10:01 North Carolina Department of Revenue Tax Audits and Appeals
Ronald D. Williams II, North Carolina Department of Justice, Raleigh
Receipt of a letter with a NCDOR return address can sometimes result in significant anxiety over the nature of the correspondence. If your client receives an audit notice, tax assessment or other notification from the NCDOR, you may very well get a panicked phone call from the client asking, "what do we do now?" Your understanding of the NCDOR appeals process is essential to providing calming, helpful advice to your client and working through the statutory requirements necessary to obtain an equitable and reasonable resolution of the issues for that client.
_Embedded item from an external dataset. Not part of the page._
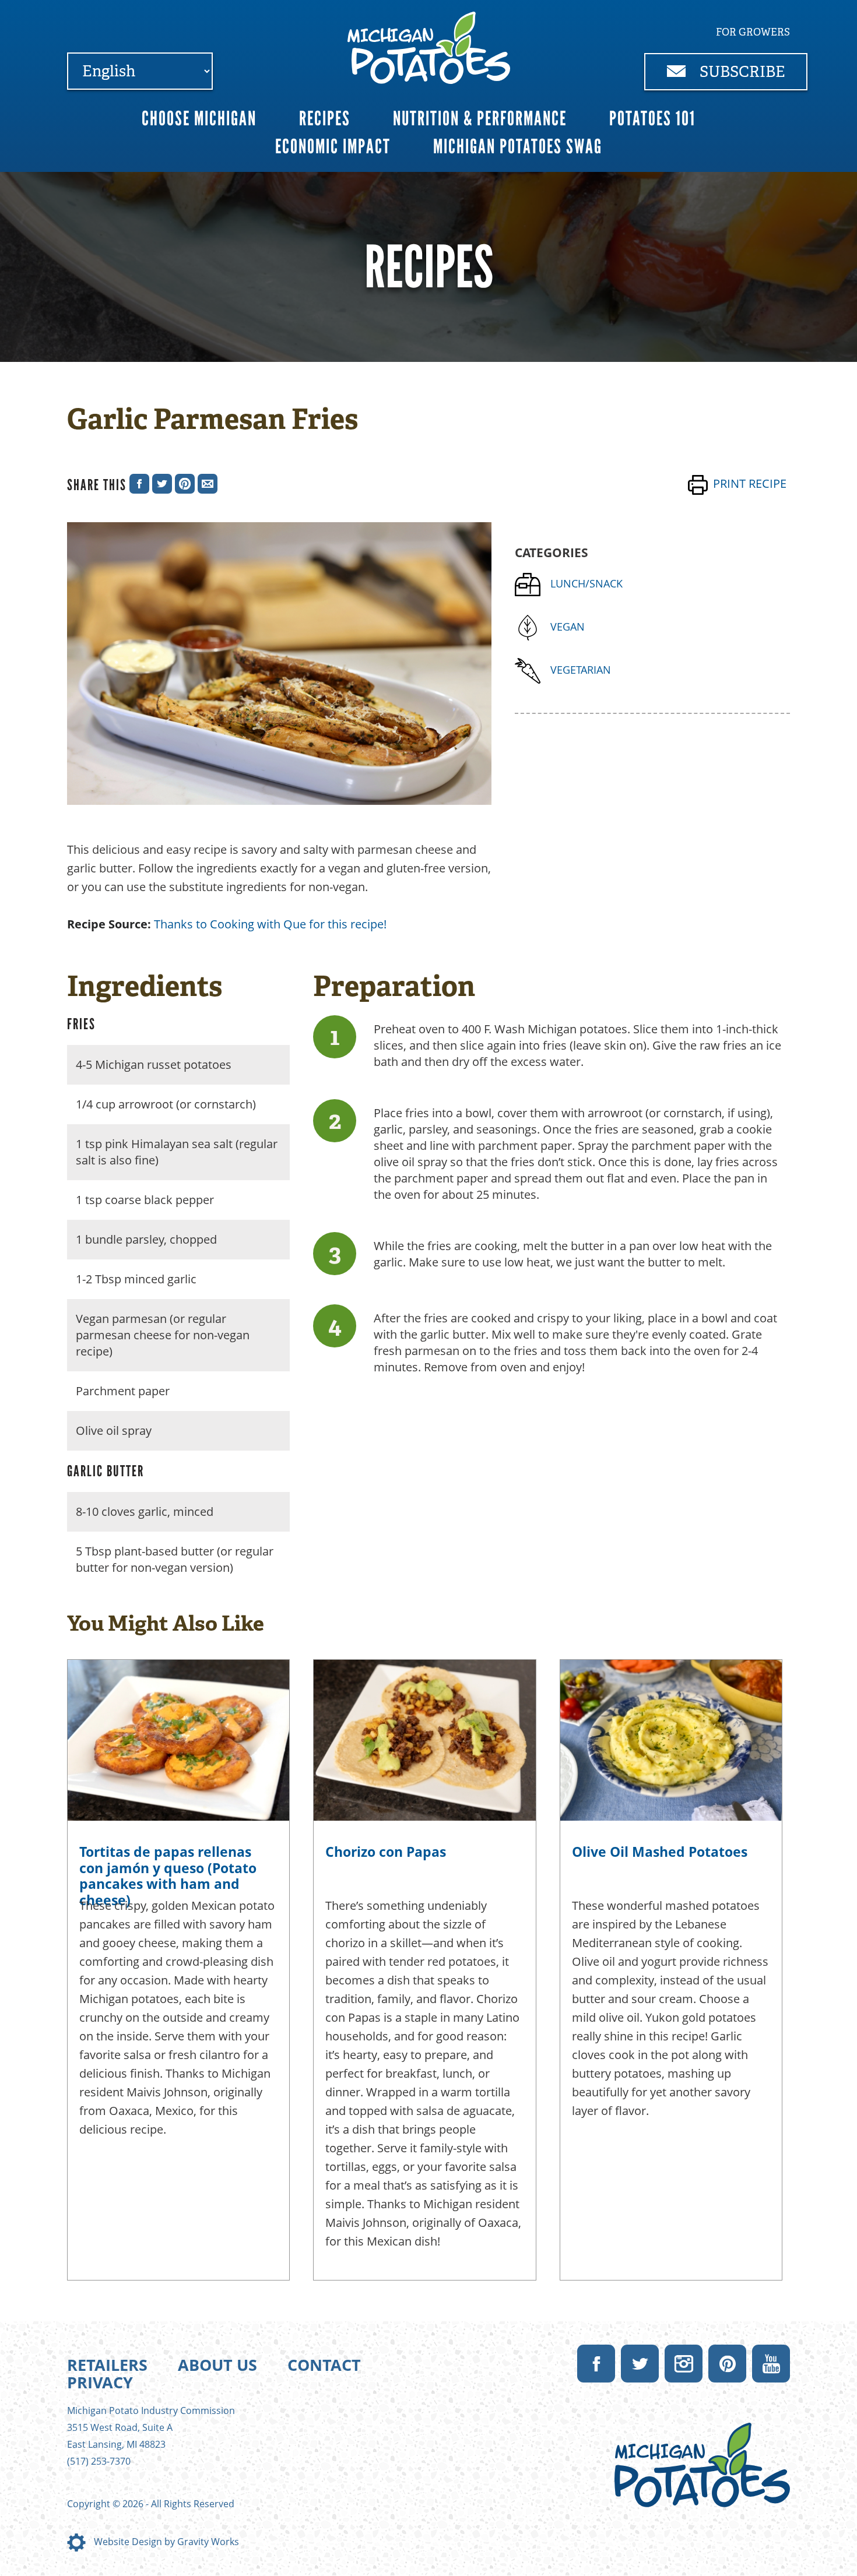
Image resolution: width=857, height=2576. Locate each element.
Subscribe (740, 72)
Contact (324, 2365)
This session explains audits, deficiency notices, appeals and other agency processes and offers suggestions for how best to work with NCDOR personnel when your client is notified of some issue with a tax filing.
11:11 North Carolina Corporate and Franchise Tax Law
Michael A. Hannah, Law Office of Michael A. Hannah, Siler City
The North Carolina General Assembly has enacted some of the most sweeping tax changes in history as part of tax reform during the last nine years. Corporate franchise and income taxes have been the subject of a significant number of those changes. In addition to substantial tax rate reductions, important modifications of the rules for determining taxable bases, apportionment, allocation, sourcing, etc. for corporations that conduct business in multiple states can substantially impact your clients. The changes mean tax practitioners need to understand and apply different rules to different tax years, further complicating tax filings and litigation strategy in the state. This presentation summarizes the many changes, how the NCDOR interprets and applies them to actual fact patterns, and how your corporate clients may be affected.
12:12 Lunch Break
12:42 Hot Topics in Multistate Taxation
Jeffrey A. Friedman, Eversheds Sutherland LLP, Washington, D.C.
Richard D. Pomp, University of Connecticut School of Law, Hartford, CT
During this session, listen as tax practitioners cover significant developments in state and local taxation, including recent litigation, legislation and audit trends.
1:45 Multistate Sales Tax
Jack A. Schmoll, Schmoll CPA PLLC, Charlotte
While there is some similarity in tax law from state to state, there are substantial differences that must be understood. This session touches on multistate sales tax issues that are directly impacting our clients right now. Then, presenters explore beyond nexus issues, discussing taxability of products, digital goods and services. Issues such as sales tax sourcing, the treatment of drop shippers and exemptions are also discussed.